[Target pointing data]

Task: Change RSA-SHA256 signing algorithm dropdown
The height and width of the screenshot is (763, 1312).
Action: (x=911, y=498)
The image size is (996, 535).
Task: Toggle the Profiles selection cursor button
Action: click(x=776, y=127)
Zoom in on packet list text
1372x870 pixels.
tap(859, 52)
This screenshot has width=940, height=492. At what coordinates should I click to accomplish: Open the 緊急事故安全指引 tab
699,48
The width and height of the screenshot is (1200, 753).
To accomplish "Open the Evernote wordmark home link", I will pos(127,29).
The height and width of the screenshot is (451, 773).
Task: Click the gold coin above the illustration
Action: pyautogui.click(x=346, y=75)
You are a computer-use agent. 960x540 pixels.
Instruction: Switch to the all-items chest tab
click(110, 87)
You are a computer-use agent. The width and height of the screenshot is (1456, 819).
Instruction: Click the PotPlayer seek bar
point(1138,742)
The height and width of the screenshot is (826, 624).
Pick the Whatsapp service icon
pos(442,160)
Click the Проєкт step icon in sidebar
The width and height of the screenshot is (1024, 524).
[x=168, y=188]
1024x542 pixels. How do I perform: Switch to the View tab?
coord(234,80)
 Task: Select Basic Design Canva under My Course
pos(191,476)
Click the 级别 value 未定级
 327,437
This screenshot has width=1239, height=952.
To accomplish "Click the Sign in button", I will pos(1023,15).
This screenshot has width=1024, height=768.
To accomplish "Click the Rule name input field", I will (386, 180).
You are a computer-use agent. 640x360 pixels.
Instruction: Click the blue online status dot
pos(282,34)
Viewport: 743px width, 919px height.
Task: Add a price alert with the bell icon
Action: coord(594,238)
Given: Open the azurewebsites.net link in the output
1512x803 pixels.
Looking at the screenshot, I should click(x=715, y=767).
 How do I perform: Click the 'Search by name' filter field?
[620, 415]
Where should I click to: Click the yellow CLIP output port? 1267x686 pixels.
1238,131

** Exercise details **
Can you convert the entries above into a Markdown table with the columns Row and Line, skipping blank lines, starting at the line that contains "The height and width of the screenshot is (826, 624)." and ending after the line that contains "coord(234,80)"?

** Result **
| Row | Line |
|---|---|
| 1 | The height and width of the screenshot is (826, 624). |
| 2 | Pick the Whatsapp service icon |
| 3 | pos(442,160) |
| 4 | Click the Проєкт step icon in sidebar |
| 5 | The width and height of the screenshot is (1024, 524). |
| 6 | [x=168, y=188] |
| 7 | 1024x542 pixels. How do I perform: Switch to the View tab? |
| 8 | coord(234,80) |